This mockup shows a possible implementation of the spell editor's GUI.
The column on the left (missile, fire, poison, etc) is a list of all the spell elements available to the player.
The player can drag and drop these elements onto any element in the grid to attach it to that element.


To cover this idea more extensively, let's run through the spell design process. First, the player drags and drop a base element onto the grid: the missile element.
The player can then drag, say, the fireball element from the column on the left and drop it onto the missile element. (All elements must be connected to the root element)
From there, the player can drop the "explosion" element onto the fire element.
Now, when this spell is cast, the game interprets it as follows:
* First, the root node indicates the spell is a projectile.
* Anything attached to the root node? Yes, this spell is a projectile that delivers fire on impact."
* Any elements attached to the fire element? Explosion. This projectile spell delivers a fiery explosion on impact.



Any element can have as many elements attached to it as the player can afford to cast. More elements = greater complexity & higher mana usage.
Higher mana usage = longer casting time and greater chance the spell will fail to cast.
More complexity = longer casting time and greater chance the spell will fail to cast.
Note that many combinations might produce no meaningful results, or totally unexpected effects. For example, light and darkness attached to a missile element. Or magic mapping attached to poison attached to ray. What will that do? No idea. That's the whole fun of magic.
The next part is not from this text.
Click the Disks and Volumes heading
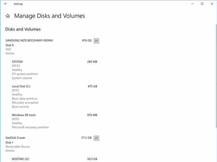The image size is (217, 162). (x=23, y=29)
Every element requires a base amount of mana to operate. However, a wizard can pump more mana into a spell to achieve greater magical power. Which will damage a monster more? Fireball with 10 mana or fireball with 20 mana? More magic = greater effects. 10 mana light vs 20 mana light?

So, in our initial example (missile -> fire -> explosion), the player could leave missile's mana at the base mana cost, since they don't need the spell to travel very far at all. If they put more mana into missile, the projectile will travel further (maybe faster -- or through multiple enemies?).
However, if the player would rather create a spell that does greater damage instead of traveling further/faster, they'd pump more mana into the fire element so that the fire produces a greater effect (in this case, more damage).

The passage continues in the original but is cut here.